> [SUPPLIED PASSAGE]:
Through the centuries the heart of this site—and the centre of its symbolic power—was the space of the garden and the spring. Since the twelfth century, Coptic priests have celebrated Mass here using a stone near the source as an altar (Zanetti 1993: 32–9). Around 1480, Felix Fabri and Joos van Ghistele saw a rudimentary building, without a roof, enclosing the pool of miraculous water and the stone where the Virgin would have put the Infant (Fabri 1975: 385; van Ghistele 1976: 70–2). Some years later a more solid structure made of brick was erected. In the following centuries this structure (referred to by Western pilgrims as a chapel, a mosque, or the house of the Holy Family) was used by both Christians and Muslims for prayer and for bathing. It contained an altar on which Christian priests could say Mass. At the beginning of seventeenth century, one of them, Father Boucher, stated that when he was celebrating Mass there, Muslims came in to make their devotions and perform ablutions (Fedden 1944: 41). Although the cultivation of the balsam trees declined in the sixteenth century and had vanished by the seventeenth century, the garden did not disappear. It remained a place of promenade for both ordinary people and the elite during the Ottoman period. When, at the beginning of the eighteenth century, the religious building collapsed (Meinardus 2002: 92), the devotional interest of Christians and Muslims focused on the sycamore. That medieval tree died in the seventeenth century, but was replaced by another tree, planted in 1672 and attributed with the same virtues. This reached an imposing size but itself fell down in 1906 (Meinardus 1986: 39–40). Nowadays the site is included in modern Cairo, and has been transformed in a small museum, where it is still possible to see the remains of the ancient tree.

The Birth of New Marian Sites Attracting Muslims

During the nineteenth and twentieth centuries many important Marian sanctuaries have come into existence on the Mediterranean shores, and several of them have attracted a multi-faith clientele, including mainly Muslims. Some of these sanctuaries were born in the context of French colonial experience in North Africa, especially in Algeria, where French colonization was earlier and more intense. Since the nineteenth century, the Church’s action has been a crucial instrument in assuring the integration of newcomers into the colonial state. The country was gradually organized in an ecclesiastical grid inspired by the logic of the religious structure of the territory in Catholic Europe. Alongside the reinvention of the African past of the Algerian Church, some modern themes were also mobilized to consolidate the Catholic presence on Algerian soil and to amalgamate a population of European colons with different origins. Among these themes, the cult of the Virgin Mary, with the popularity that it manifested during the nineteenth century in Europe, had a very important role. Several new sanctuaries, sometimes linked to supernatural manifestations, were devoted to the Virgin. Some urban sanctuaries (such as Our Lady of Santa Cruz in Oran) and rural chapels (e.g. in Misserghin) acquired a great reputation. Their influence soon went beyond the Christian sphere, as they also attracted several Muslim faithful. Yet the paramount efforts to establish a Marian sacred geography were concentrated in the capital of the colony. The most conspicuous result of this endeavour was the creation of the sanctuary of Our Lady of Africa in Algiers (Albera 2014).

> [GIVEN INFORMATION]:
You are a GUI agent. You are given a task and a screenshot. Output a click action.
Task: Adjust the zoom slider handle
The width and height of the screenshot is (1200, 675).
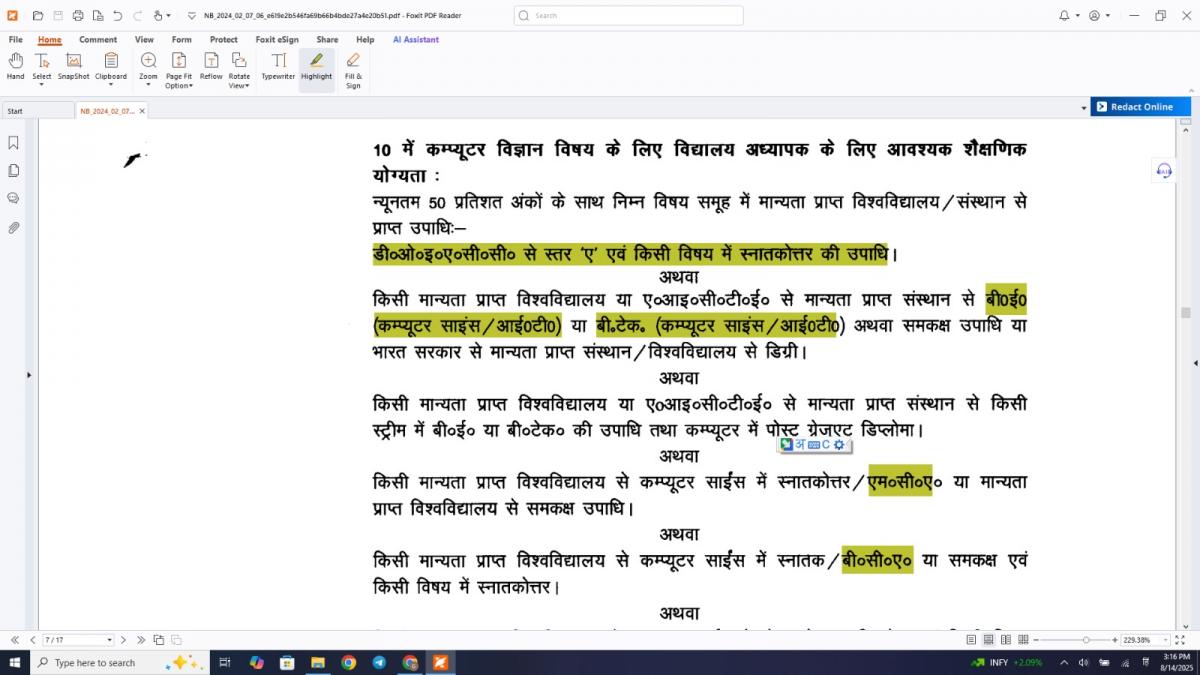[x=1086, y=640]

> [REQUIRED TASK 1]: Decide whether each statement agrees with the passage on Marian sites, answering yes or no and quoting the words of the passage that decide it: (a) The sycamore that replaced the medieval tree was planted in 1672. (b) Balsam trees were still being cultivated at the site throughout the seventeenth century. (c) French colonization reached Algeria later than other parts of North Africa.
> [REQUIRED TASK 2]: Continue the passage on Marian sites from its last sentence.
The lines above are not needed for this work.

> [EXPECTED ANSWER 1]: (a) Yes: "planted in 1672". (b) No: "had vanished by the seventeenth century". (c) No: "where French colonization was earlier and more intense".

> [EXPECTED ANSWER 2]:
Located in the upper part of the town, in a panoramic position, the huge sanctuary of Our Lady of Africa is a central element in the urban landscape of Algeria’s capital. The imposing edifice was inaugurated in 1872, and immediately attracted a large number of pilgrims. Many episodes of miraculous healing occurred in the sanctuary and thousands of votive offerings were accumulated in the space of just a few years. Moreover a multi-faith attendance is clearly attested to in the 1880s by a book on the pilgrimage to Our Lady of Africa in Algiers, where it is stated that both Muslim and Jewish women used to visit the sanctuary, where they accomplished devotional actions: ‘Many times Muslim women came to light candles before the statue of the Immaculate Virgin, and Jewish women were to ask for their children, and this repeatedly, the strings of the Virgin Mary, blessed by the chaplains of Our Lady of Africa’ (see Albera 2014: 110–111).

Indeed, Muslims frequented the basilica throughout all of the twentieth century. Our Lady of Africa became a very popular figure in Algiers, where she was often defined as ‘Lalla Africa’ or ‘Madame l’Afrique’. These inter-faith practices linked to Mary resisted the war of independence, the rise of Islamism, and the civil war of the 1990s. In this violent context, in which the populations of European origin almost entirely abandoned the country, several Christian buildings were damaged or transformed into mosques. Yet, even in the most dangerous moments of the 1990s, several Muslims continued their devotions to Our Lady of Africa. Overhanging Bâb el-Oued, a ‘sensitive’ district, Our Lady of Africa is still among the most important places of pilgrimage in the Algerian capital. Every year, dozens of thousands people visited it, and the great majority are Muslims. Gifts of different natures (money, flowers, small cakes, carpets) are brought to the sanctuary for wishes to be fulfilled, and it is possible to see, inside the church, ex-votos and prayer slips left by Muslims (Albera 2014: 114–119).

On another shore of the sea, near Ephesus, the Catholic sanctuary of the House of the Virgin has become a paramount inter-religious place of pilgrimage. According to an ancient tradition, Mary would have followed the apostle John to Ephesus. In the late nineteenth century, this tradition has materialized in the creation of a shrine, with a quite peculiar procedure. At the beginning of that century, the German mystic Catherine Emmerich (1774–1824) had a number of visions on the life of Jesus and Mary, later published by the poet Clemens Brentano. In this framework she gave a precise description of the site where the Virgin Mary would have lived near Ephesus. In the 1890s a group of French priests ‘discovered’ a site consistent with the revelations of the German mystic, and corresponding to the ruins of a Greek Orthodox chapel. The members of the Catholic Church were able to acquire the land around this site. The chapel was restored and since 1896 it has become a pilgrimage centre, experiencing a consistent growth in the following years, also attracting Greek Orthodox, Armenians, and Protestants. Yet the destruction and the troubles generated by the First World War, and the war between Greece and Turkey (1919–22), brought about a prolonged crisis for this pilgrimage (Pénicaud 2016: 168–171).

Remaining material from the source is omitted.